One young woman with Autism described two children, identical in every respect. They have the same problems. They inhabit the same environment. But they react in different ways and their conditions are interpreted differently. One is labelled autistic, the other is gifted but odd. In other words, there is no point in trying to pick the winners or match services to projected outcomes. The only way to pick a winner is to back them all. “
I was quite pleased with this passage from my book when I wrote it back in 1998. Now I am not so sure. I thought I was advocating equal rights for all autistics but the justification for this was the questionable premise that this was the only way to discover all the gifted and talented autistics who would benefit society. Once we have identified the “winners” what happens to the “losers” after that?
That thought never occurred to me when I wrote the passage above. I was arguing for services for all autistic children and had not thought really about the situation for autistic adults apart from arguing that,
“any adult services that are put in place need long term planning and adult services do need to be put in place. As I mentioned earlier, parents should not be expected to assume the burden of adult care. And the more independence the adult with Autism can achieve the easier the transition that will have to be made after the parents have died.”

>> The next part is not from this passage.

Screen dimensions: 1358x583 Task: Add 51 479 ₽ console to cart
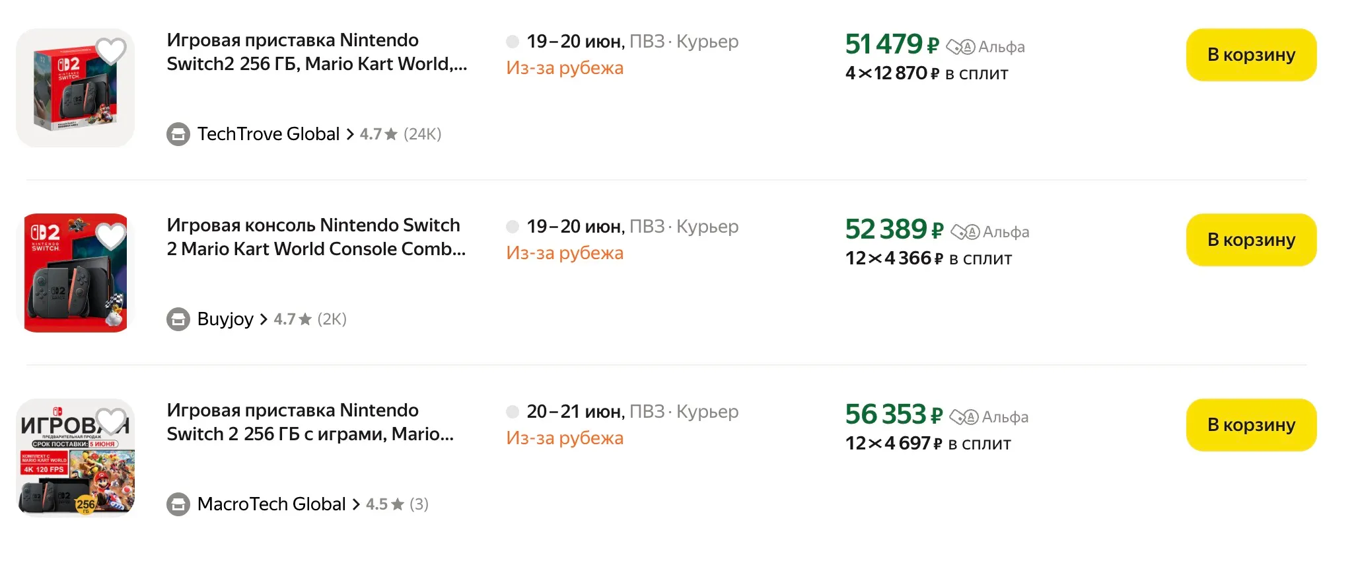(x=1251, y=55)
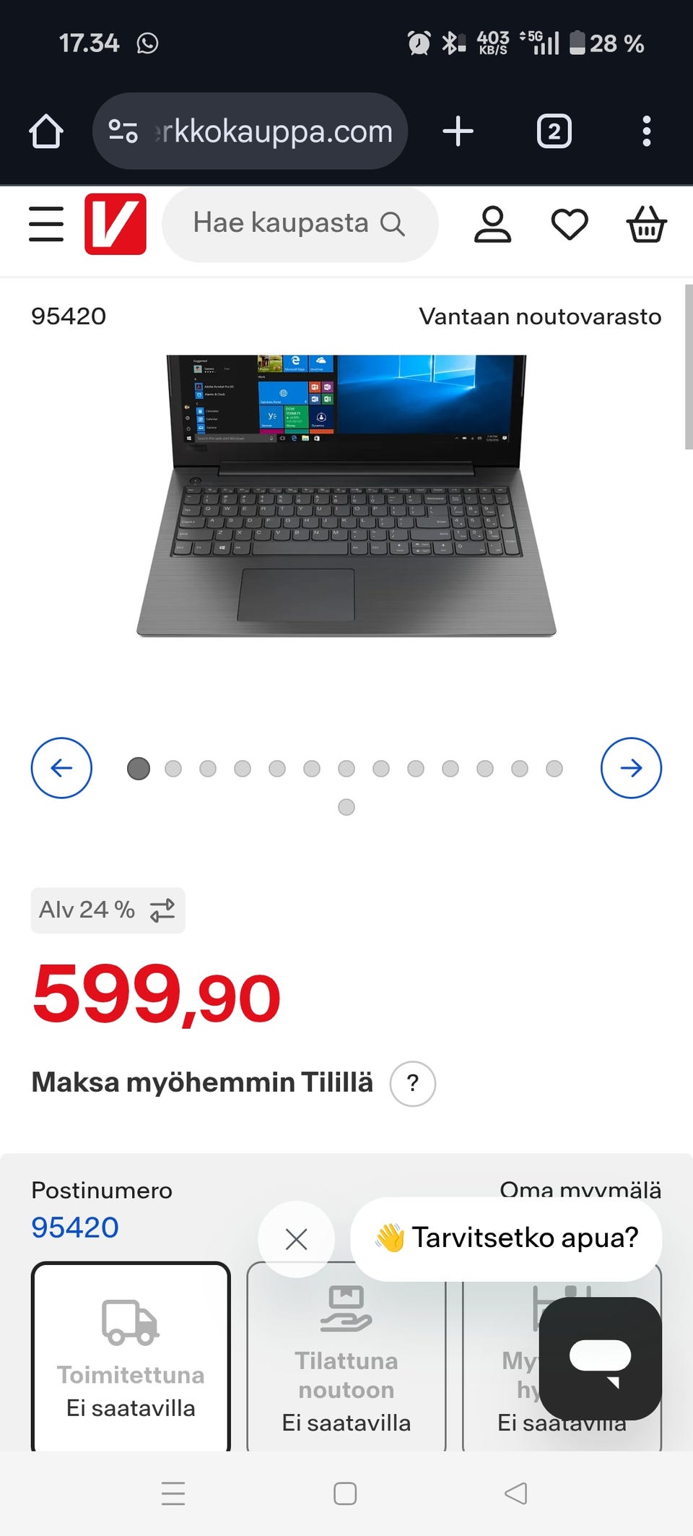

In retrospect this looks quite horrible: glittering prizes for the few and the “burden” of community services for the rest, apart from those who will need even more burdensome insitutional care. That was not my conscious intention. I was writing from a parent’s point of view, a poor put upon parent who was forced to fill the gaps in a creaking system that was failing to provide the services that I wanted to meet my agenda for my child. My agenda at that time was to teach my son how to please other people, fit in at school and stay out of trouble so he could join the priveleged few who made it through the system. It was only much later that I learned to listen to my son. As I pointed out in another book (Asperger Syndrome in Adolescence edited by Liane Holliday Willey, Jessica Kingsley Publishers 2003)
“The best advice that Mattie got was from Dave, a clinical psychologist, who asked him to think about what he wanted. Prior to this Mattie had always been encouraged “ [by me as much as any teacher or other professional] “to meet other people’s demands and expectations. Dave was the first person to give Mattie permission to put his desires before our expectations.”
So, if I am anything to go by, even well intentioned parents who think they respect autistic culture and have some understanding of autism can get it wrong. It is easy to beome entrenched in our thinking when taking up cudgels on behalf of our children. The danger is that we define our ideas in terms of what we are fighting against. But sometimes we need to reflect on and modify our thinking about what we are fighting for.